(Stored items)
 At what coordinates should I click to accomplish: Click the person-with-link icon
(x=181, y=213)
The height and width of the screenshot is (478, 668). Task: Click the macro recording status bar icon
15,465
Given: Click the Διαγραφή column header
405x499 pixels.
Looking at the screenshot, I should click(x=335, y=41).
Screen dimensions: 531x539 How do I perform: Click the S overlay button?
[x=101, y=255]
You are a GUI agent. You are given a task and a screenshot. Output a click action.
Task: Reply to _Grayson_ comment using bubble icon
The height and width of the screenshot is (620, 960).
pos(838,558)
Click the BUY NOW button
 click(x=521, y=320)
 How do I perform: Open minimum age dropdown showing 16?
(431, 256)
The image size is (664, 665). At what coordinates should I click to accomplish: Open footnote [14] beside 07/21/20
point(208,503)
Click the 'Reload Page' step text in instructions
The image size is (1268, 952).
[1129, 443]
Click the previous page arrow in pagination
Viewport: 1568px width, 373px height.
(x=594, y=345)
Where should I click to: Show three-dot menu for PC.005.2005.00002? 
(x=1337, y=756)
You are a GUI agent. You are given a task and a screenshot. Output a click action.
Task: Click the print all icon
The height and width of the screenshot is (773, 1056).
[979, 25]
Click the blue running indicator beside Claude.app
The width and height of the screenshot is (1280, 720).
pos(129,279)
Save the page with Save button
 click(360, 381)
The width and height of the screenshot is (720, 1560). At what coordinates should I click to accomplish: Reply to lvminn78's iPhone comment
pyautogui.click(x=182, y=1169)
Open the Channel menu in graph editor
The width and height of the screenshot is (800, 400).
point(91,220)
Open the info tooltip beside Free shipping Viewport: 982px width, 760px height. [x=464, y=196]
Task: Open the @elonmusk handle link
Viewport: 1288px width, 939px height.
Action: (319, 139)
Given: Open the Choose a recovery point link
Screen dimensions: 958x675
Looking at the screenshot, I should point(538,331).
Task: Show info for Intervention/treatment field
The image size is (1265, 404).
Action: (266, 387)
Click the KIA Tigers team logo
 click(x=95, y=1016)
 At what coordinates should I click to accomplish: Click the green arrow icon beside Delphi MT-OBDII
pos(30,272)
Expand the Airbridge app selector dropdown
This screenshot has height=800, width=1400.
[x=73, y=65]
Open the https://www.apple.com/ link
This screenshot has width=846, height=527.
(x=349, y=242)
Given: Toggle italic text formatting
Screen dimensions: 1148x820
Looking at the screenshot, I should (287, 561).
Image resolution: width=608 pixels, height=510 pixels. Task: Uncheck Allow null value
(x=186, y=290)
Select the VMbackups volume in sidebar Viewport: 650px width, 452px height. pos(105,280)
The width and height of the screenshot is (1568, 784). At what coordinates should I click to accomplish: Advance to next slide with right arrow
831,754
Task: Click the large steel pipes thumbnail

Problem requirements:
Could you repeat every record above exactly as it stands?

Response area:
 At what coordinates should I click to accomplish: Click the person-with-link icon
(x=181, y=213)
The height and width of the screenshot is (478, 668). Task: Click the macro recording status bar icon
15,465
Given: Click the Διαγραφή column header
405x499 pixels.
Looking at the screenshot, I should click(x=335, y=41).
Screen dimensions: 531x539 How do I perform: Click the S overlay button?
[x=101, y=255]
You are a GUI agent. You are given a task and a screenshot. Output a click action.
Task: Reply to _Grayson_ comment using bubble icon
The height and width of the screenshot is (620, 960).
pos(838,558)
Click the BUY NOW button
 click(x=521, y=320)
 How do I perform: Open minimum age dropdown showing 16?
(431, 256)
The image size is (664, 665). At what coordinates should I click to accomplish: Open footnote [14] beside 07/21/20
point(208,503)
Click the 'Reload Page' step text in instructions
The image size is (1268, 952).
[1129, 443]
Click the previous page arrow in pagination
Viewport: 1568px width, 373px height.
(x=594, y=345)
Where should I click to: Show three-dot menu for PC.005.2005.00002? 
(x=1337, y=756)
You are a GUI agent. You are given a task and a screenshot. Output a click action.
Task: Click the print all icon
The height and width of the screenshot is (773, 1056).
[979, 25]
Click the blue running indicator beside Claude.app
The width and height of the screenshot is (1280, 720).
pos(129,279)
Save the page with Save button
 click(360, 381)
The width and height of the screenshot is (720, 1560). At what coordinates should I click to accomplish: Reply to lvminn78's iPhone comment
pyautogui.click(x=182, y=1169)
Open the Channel menu in graph editor
The width and height of the screenshot is (800, 400).
point(91,220)
Open the info tooltip beside Free shipping Viewport: 982px width, 760px height. [x=464, y=196]
Task: Open the @elonmusk handle link
Viewport: 1288px width, 939px height.
Action: (319, 139)
Given: Open the Choose a recovery point link
Screen dimensions: 958x675
Looking at the screenshot, I should point(538,331).
Task: Show info for Intervention/treatment field
The image size is (1265, 404).
Action: (266, 387)
Click the KIA Tigers team logo
 click(x=95, y=1016)
 At what coordinates should I click to accomplish: Click the green arrow icon beside Delphi MT-OBDII
pos(30,272)
Expand the Airbridge app selector dropdown
This screenshot has height=800, width=1400.
[x=73, y=65]
Open the https://www.apple.com/ link
This screenshot has width=846, height=527.
(x=349, y=242)
Given: Toggle italic text formatting
Screen dimensions: 1148x820
Looking at the screenshot, I should (287, 561).
Image resolution: width=608 pixels, height=510 pixels. Task: Uncheck Allow null value
(x=186, y=290)
Select the VMbackups volume in sidebar Viewport: 650px width, 452px height. pos(105,280)
The width and height of the screenshot is (1568, 784). At what coordinates should I click to accomplish: Advance to next slide with right arrow
831,754
Task: Click the large steel pipes thumbnail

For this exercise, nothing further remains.